◆ Work task:
Which lines of the entries below contain the string "click"? Copy each one.

◆ Input material:
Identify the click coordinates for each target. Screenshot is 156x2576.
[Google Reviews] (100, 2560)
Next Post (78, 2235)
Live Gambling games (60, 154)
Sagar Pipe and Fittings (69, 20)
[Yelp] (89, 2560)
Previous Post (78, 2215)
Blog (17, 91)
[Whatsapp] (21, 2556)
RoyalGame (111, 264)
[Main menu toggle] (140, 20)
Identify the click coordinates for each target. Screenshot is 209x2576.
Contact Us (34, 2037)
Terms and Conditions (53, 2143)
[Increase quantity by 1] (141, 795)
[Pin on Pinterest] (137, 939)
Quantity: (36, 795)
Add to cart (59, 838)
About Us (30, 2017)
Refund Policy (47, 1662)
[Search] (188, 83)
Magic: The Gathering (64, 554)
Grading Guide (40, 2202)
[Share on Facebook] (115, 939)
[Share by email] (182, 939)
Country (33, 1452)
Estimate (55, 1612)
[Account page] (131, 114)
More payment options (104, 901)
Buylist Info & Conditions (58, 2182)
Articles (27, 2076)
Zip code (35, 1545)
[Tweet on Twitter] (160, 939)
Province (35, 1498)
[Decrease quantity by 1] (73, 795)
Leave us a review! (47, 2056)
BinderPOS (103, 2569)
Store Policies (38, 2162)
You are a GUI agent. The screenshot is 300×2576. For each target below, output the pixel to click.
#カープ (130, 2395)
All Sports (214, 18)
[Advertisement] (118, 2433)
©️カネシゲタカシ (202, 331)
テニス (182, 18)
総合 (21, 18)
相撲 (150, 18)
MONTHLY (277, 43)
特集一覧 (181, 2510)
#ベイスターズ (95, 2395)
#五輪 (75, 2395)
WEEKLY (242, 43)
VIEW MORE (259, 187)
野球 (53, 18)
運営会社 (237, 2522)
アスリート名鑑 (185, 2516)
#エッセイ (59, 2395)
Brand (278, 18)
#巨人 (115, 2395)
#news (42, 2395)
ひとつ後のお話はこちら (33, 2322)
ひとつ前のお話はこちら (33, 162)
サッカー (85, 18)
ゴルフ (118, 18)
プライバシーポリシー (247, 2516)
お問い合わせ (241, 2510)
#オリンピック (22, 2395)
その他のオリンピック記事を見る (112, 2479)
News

◆ Response to this exercise:
Identify the click coordinates for each target. Screenshot is 156x2576.
Identify the click coordinates for each target. Screenshot is 209x2576.
You are a GUI agent. The screenshot is 300×2576. For each target below, output the pixel to click.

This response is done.